▶ Work to be completed
Print the lines from the one containing "Image resolution: width=302" through the end of the material below, both included, exactly as they appear and without pictures.

▶ Data listing

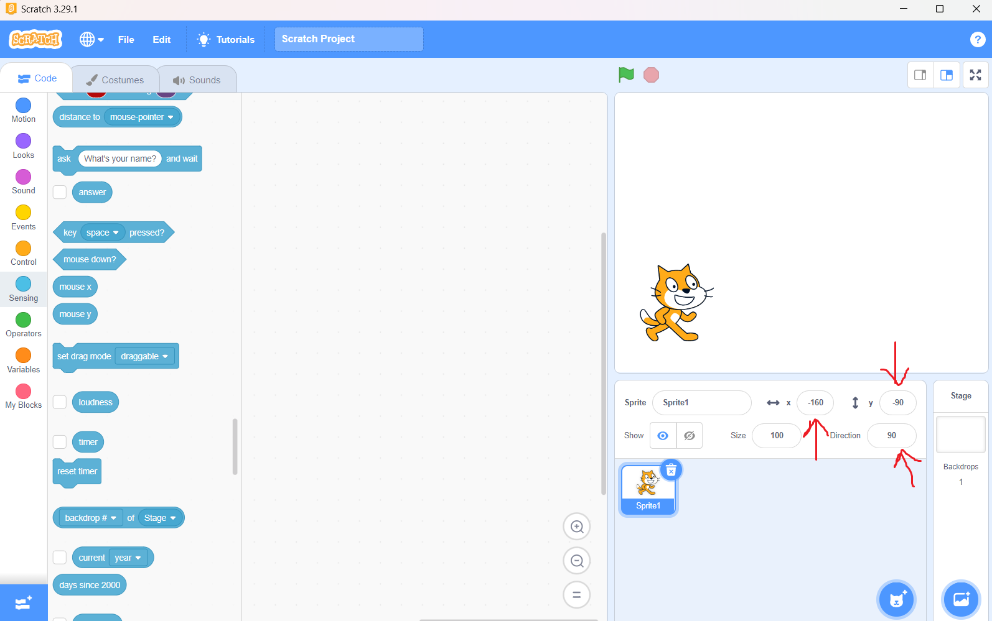Click the sprite Direction input field

pyautogui.click(x=891, y=436)
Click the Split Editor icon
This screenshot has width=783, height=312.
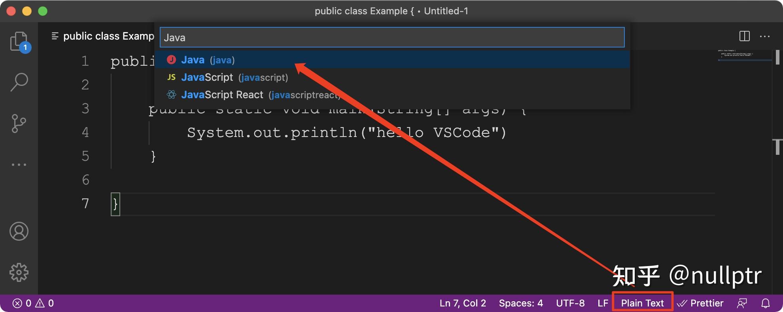745,36
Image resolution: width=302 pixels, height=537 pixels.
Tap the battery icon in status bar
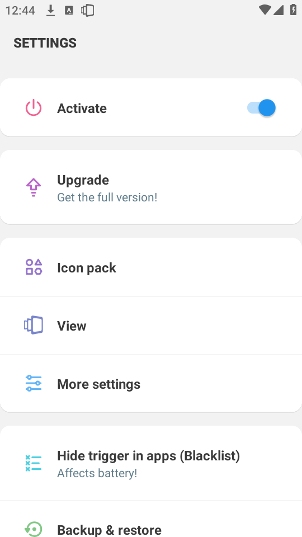293,10
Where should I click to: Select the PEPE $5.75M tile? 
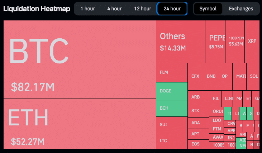click(215, 41)
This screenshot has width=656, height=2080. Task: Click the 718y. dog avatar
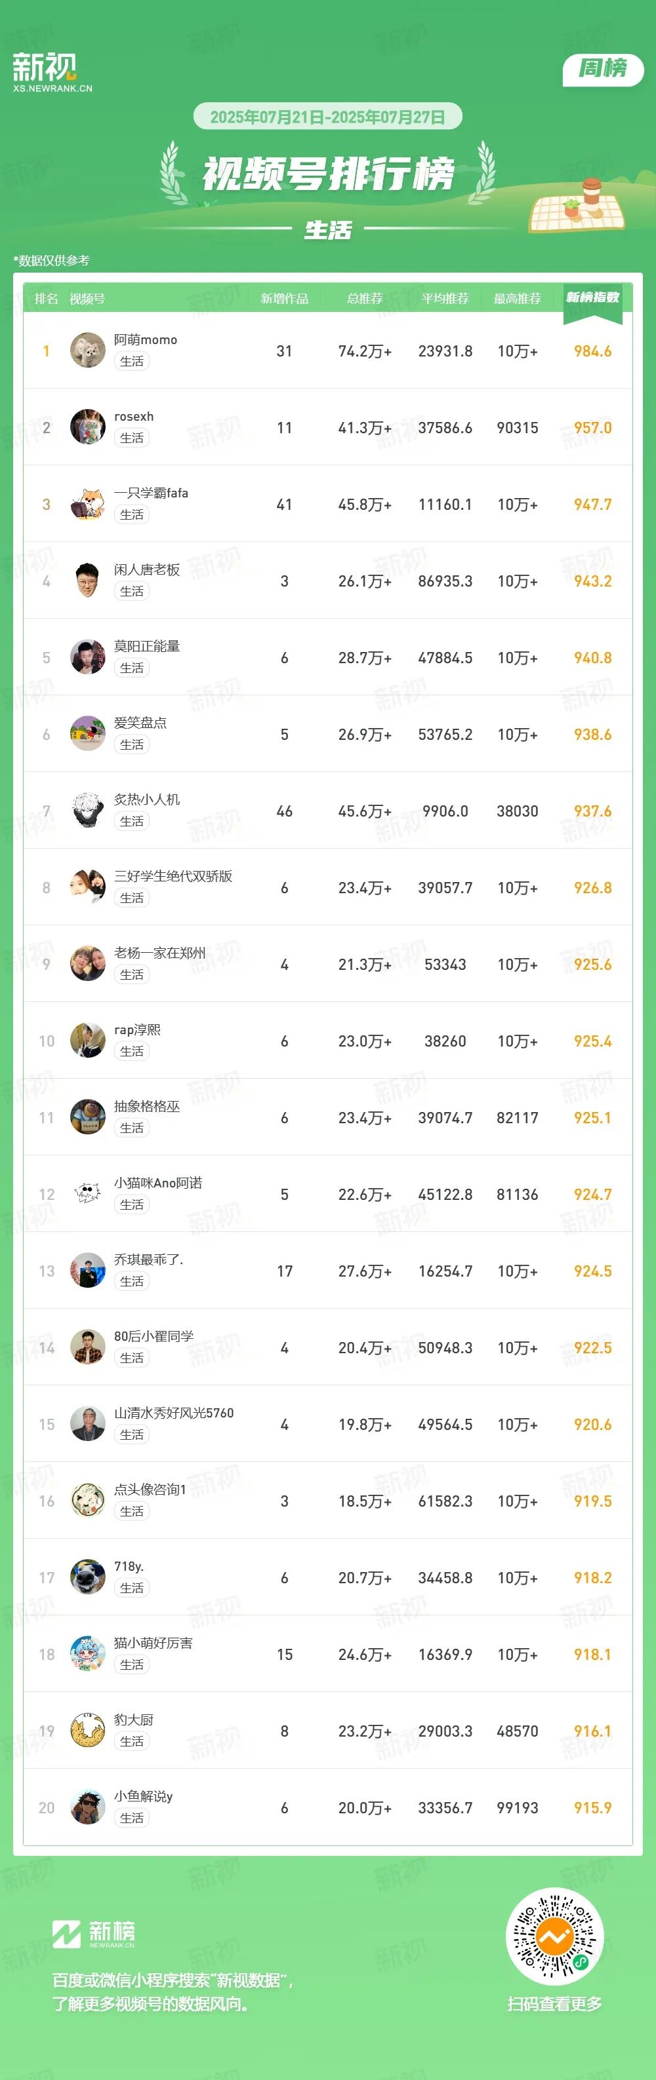click(87, 1577)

▶ Written solution
Image resolution: width=302 pixels, height=537 pixels.
Tap the battery icon in status bar
293,10
Where should I click to: Select the PEPE $5.75M tile? 
click(215, 41)
This screenshot has width=656, height=2080. Task: Click the 718y. dog avatar
click(87, 1577)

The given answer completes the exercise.